JEU DE DONNÉES:
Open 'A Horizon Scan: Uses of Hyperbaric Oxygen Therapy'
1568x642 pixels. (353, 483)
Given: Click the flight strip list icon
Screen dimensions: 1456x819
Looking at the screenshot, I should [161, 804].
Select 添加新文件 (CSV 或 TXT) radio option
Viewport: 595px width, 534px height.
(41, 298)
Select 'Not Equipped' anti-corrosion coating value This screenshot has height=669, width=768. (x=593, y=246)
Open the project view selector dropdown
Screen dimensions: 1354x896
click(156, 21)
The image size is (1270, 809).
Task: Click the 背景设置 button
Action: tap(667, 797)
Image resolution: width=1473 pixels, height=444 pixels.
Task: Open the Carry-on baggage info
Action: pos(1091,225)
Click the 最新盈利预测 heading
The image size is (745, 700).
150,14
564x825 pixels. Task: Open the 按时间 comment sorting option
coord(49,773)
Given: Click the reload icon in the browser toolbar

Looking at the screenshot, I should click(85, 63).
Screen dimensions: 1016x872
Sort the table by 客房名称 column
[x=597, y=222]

TRAVAIL À FAIRE:
Repérez dans le matériel ci-dessus chaque ligne qui contient la chaîne « width », puis recopiez ces lignes sans les modifier.

RÉPONSE COMPLÈTE:
Viewport: 595px width, 534px height.
Select 'Not Equipped' anti-corrosion coating value This screenshot has height=669, width=768. (x=593, y=246)
Image resolution: width=1473 pixels, height=444 pixels.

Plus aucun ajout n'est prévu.